Pavard veut aussi son "happy end"

Le principal intéressé a bien sûr eu besoin de temps pour descendre de son nuage. Au micro de TF1, il a reconnu avoir vécu quelque chose d'unique, que même dans ses rêves, il lui aurait été difficile d'imaginer. "Je suis encore ému, je ne vais pas vous le cacher. Je suis content de mon but, et aussi pour l'équipe (…) Je suis heureux pour moi, le collectif et tout le peuple français (…) Après le match, j'ai couru partout, je ne savais pas quoi faire. Ma copine était là et elle pleurait. J'ai appelé mes parents, mon agent. C'est une belle récompense pour moi et pour ceux qui ont toujours cru en moi. Et je remercie mes coéquipiers pour la confiance qu'ils me donnent".

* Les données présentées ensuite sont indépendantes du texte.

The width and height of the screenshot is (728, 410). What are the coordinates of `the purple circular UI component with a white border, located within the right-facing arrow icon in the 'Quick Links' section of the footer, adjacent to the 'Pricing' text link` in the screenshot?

En 1998, Pavard avait deux ans. Il était trop jeune pour voir et se rappeler de l'exploit de Thuram. Mais que les plus anciens se rassurent, Didier Deschamps, témoin privilégié en tant que joueur en 1998 et comme sélectionneur aujourd'hui, a bien joué son rôle en racontant à son poulain ce qui s'était passé au Stade de France. L'ex-Lillois espère à présent que la fin de l'histoire sera aussi belle pour lui que pour que son illustre prédécesseur dans le couloir droit des Bleus.